● Task to carry out: Starting from the line that holds "Click the Strength : 906 badge", output exactly each line through the end of the listing. Do not copy pictures.

● Provided information:

== Segment start ==

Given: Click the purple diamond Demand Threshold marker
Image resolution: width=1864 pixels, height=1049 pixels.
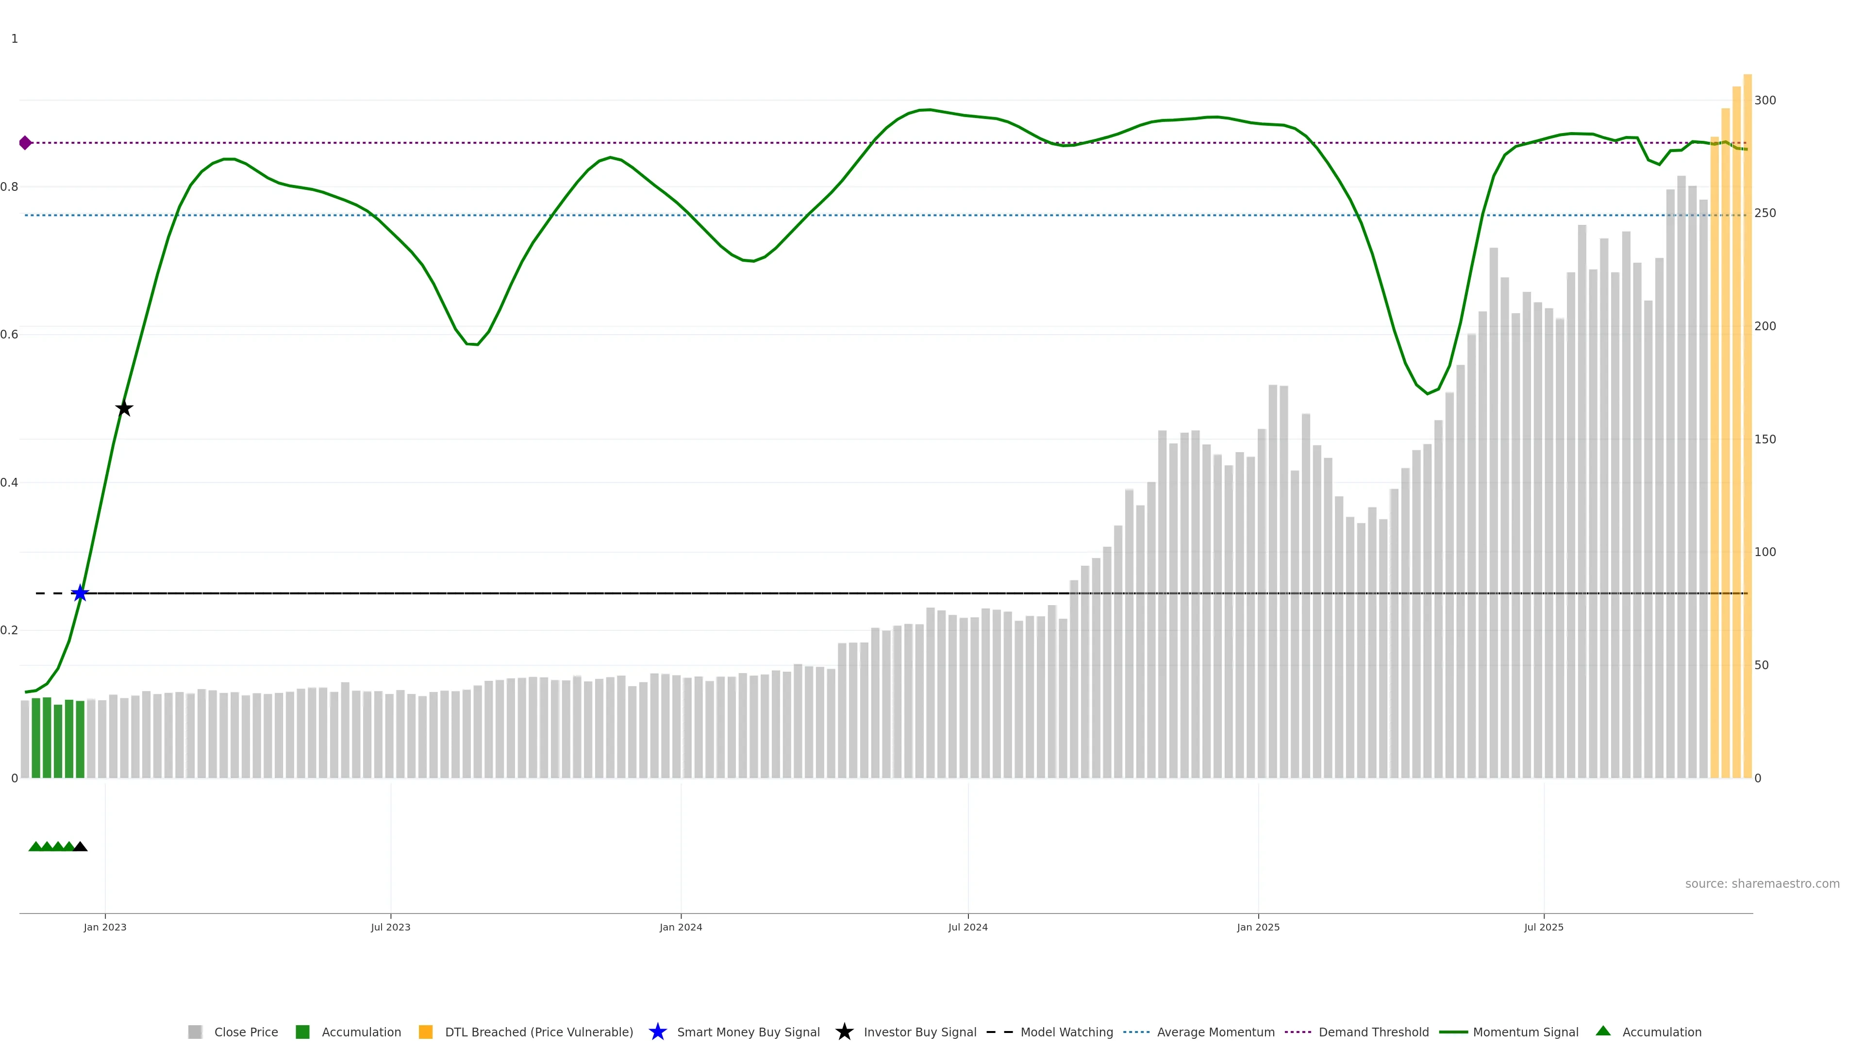Looking at the screenshot, I should [25, 143].
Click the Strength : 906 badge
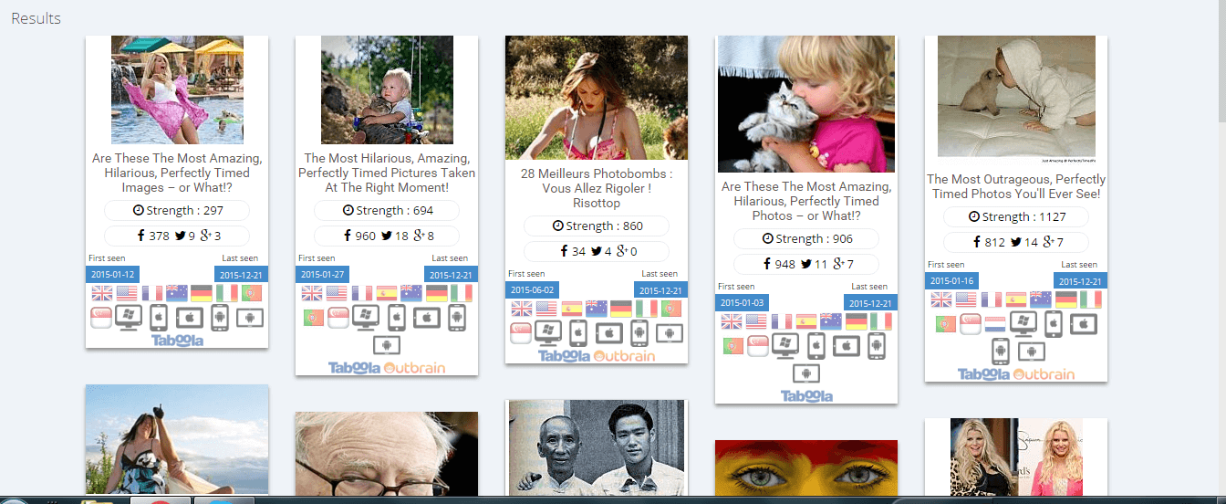The image size is (1226, 504). [x=806, y=238]
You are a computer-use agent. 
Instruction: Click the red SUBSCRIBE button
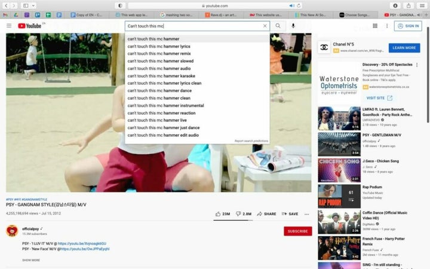point(297,231)
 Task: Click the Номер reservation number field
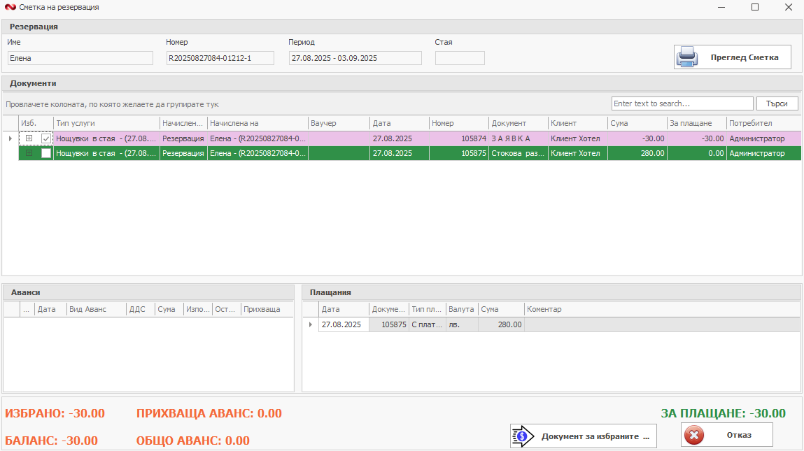click(x=220, y=58)
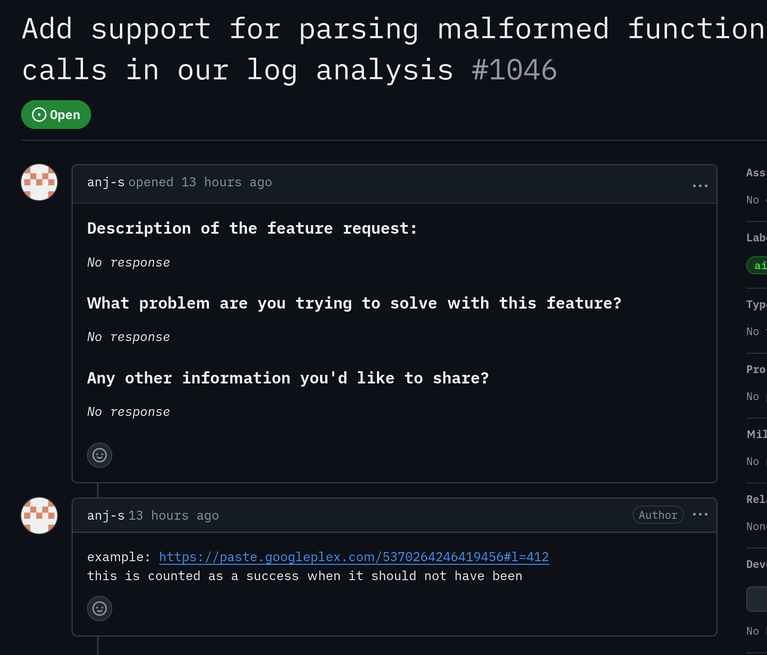The width and height of the screenshot is (767, 655).
Task: Click the "13 hours ago" timestamp after "opened"
Action: [226, 182]
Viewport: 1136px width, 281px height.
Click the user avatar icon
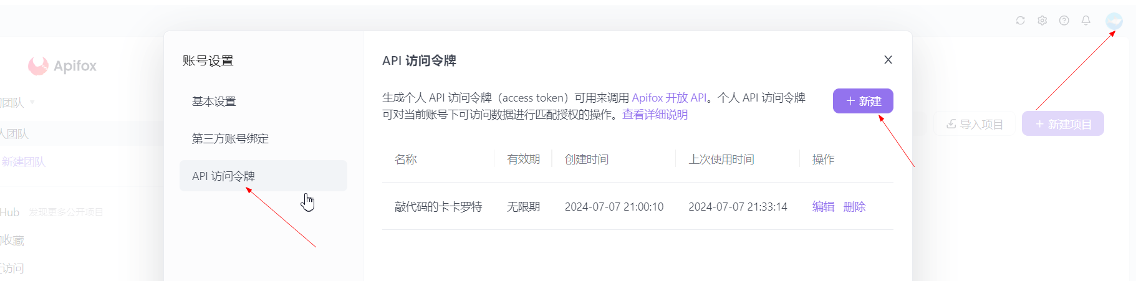click(x=1114, y=21)
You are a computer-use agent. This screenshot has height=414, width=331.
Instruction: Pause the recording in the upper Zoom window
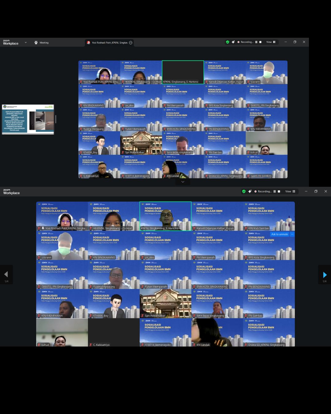coord(256,42)
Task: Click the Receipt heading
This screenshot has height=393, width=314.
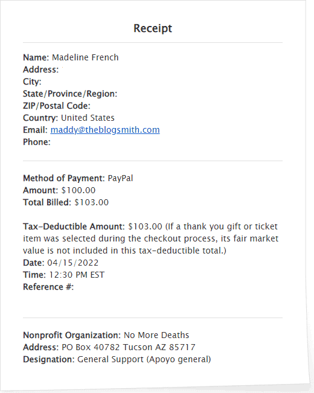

== Segment end ==

● Worked solution:
Click the Strength : 906 badge
The image size is (1226, 504). [x=806, y=238]
You are a computer-use agent. 
Instruction: Click the red SUBSCRIBE button
point(297,231)
 Task: Click the Номер reservation number field
click(x=220, y=58)
The width and height of the screenshot is (767, 655).
Task: Click the "13 hours ago" timestamp after "opened"
Action: [226, 182]
Viewport: 1136px width, 281px height.
Click the user avatar icon
click(x=1114, y=21)
You are a computer-use agent. This screenshot has height=414, width=331.
Instruction: Pause the recording in the upper Zoom window
coord(256,42)
Task: Click the Receipt heading
This screenshot has height=393, width=314.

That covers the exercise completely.